Throughout the years, researchers at Elliott Wave International have noted that it's hard to find a treatise on macroeconomics that does not assert such a belief.
Indeed, this sentiment appears to be expressed in a May 12 headline from Mises.org, which says: "Central Bankers Won't Tolerate Deflation — No Matter the Cost." Here's an article excerpt:
Central banks have removed the discipline of gold, so they can intervene to prevent financial and economic crises, rather than let them run their destructive courses. They have fully embraced inflationism, giving them the excuse for monetary and credit expansion as a cure-all.
Therefore, when the next crisis occurs, central banks will take steps to ensure that in aggregate the quantity of money does not contract. It is the one forecast we can make with absolute certainty. And every time a crisis happens it takes more monetary heft to get out of it. But that's not an issue for a central bank with two overriding objectives, not the targeting of inflation and unemployment as such, but to ensure a recession never happens, and to finance, through money-printing if necessary, escalating government spending.
Yet, the book, Conquer the Crash, expresses an entirely different view:
The very idea that [the Fed can control our money and economy, plus manipulate the stock market] is false. … Chairman Alan Greenspan himself called the idea that the Fed could prevent recessions a "puzzling" notion, chalking up such events to exactly what causes them: "human psychology." In August 1999, he even more specifically described the stock market as being driven by "waves of optimism and pessimism." He's right on this point, but no one is listening.

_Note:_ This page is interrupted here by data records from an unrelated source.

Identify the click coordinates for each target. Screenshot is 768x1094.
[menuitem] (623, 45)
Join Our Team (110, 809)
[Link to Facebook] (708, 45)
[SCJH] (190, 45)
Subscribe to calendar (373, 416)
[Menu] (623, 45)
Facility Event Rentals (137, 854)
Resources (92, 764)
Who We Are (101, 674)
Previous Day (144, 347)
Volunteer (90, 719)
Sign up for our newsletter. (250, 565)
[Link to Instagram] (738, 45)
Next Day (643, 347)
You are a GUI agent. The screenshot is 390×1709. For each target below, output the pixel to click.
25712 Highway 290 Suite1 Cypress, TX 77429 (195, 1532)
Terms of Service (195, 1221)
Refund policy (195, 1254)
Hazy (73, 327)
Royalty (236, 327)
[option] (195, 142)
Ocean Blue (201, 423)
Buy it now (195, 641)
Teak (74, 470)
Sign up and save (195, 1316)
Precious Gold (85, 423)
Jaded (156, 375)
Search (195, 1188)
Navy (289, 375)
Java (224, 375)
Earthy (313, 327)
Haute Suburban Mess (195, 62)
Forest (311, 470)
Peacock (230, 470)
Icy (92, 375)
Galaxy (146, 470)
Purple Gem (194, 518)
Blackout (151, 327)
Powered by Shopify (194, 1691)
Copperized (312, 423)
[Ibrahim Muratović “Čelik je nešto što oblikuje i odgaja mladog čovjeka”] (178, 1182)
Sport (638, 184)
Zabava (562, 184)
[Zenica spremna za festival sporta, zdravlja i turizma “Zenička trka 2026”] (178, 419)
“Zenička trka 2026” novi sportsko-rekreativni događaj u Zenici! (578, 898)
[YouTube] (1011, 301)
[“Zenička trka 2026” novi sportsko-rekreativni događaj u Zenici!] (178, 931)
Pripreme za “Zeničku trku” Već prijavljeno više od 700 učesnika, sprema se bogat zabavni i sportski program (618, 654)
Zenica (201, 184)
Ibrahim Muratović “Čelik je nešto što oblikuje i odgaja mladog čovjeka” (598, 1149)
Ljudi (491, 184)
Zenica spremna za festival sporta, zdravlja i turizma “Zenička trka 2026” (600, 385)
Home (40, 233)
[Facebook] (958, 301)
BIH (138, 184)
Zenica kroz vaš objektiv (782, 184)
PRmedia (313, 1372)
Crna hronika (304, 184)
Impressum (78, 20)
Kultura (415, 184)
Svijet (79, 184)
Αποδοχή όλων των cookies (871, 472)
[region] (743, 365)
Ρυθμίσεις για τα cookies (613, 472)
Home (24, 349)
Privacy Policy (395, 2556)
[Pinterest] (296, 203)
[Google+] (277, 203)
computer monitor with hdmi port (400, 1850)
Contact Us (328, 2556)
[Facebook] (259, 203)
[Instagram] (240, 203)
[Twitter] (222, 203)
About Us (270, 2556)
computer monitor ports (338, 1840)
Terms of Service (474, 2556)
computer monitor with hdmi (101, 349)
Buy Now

The Chairman also expresses the view that the Fed has the power to temper economic swings for the better. Is that what it does? Politicians and most economists assert that a central bank is necessary for maximum growth. Is that the case?
This is not the place for a treatise on the subject, but a brief dose of reality should serve. Real economic growth in the U.S. was greater in the nineteenth century without a central bank than it has been in the twentieth century with one. Real economic growth in Hong Kong during the latter half of the twentieth century outstripped that of every other country in the entire world, and it had no central bank. Anyone who advocates a causal connection between central banking and economic performance must conclude that a central bank is harmful to economic growth. For recent examples of the failure of the idea of efficacious economic directors, just look around. Since Japan's boom ended in 1990, its regulators have been using every presumed macroeconomic "tool" to get the Land of the Sinking Sun rising again, as yet to no avail. The World Bank, the IMF, local central banks and government officials were "wisely managing" Southeast Asia's boom until it collapsed spectacularly in 1997. Prevent the bust? They expressed profound dismay that it even happened. As I write this paragraph, Argentina's economy has just crashed despite the machinations of its own presumed "potent directors." I say "despite," but the truth is that directors, whether they are Argentina's, Japan's or America's, cannot make things better and have always made things worse. It is a principle that meddling in the free market can only disable it.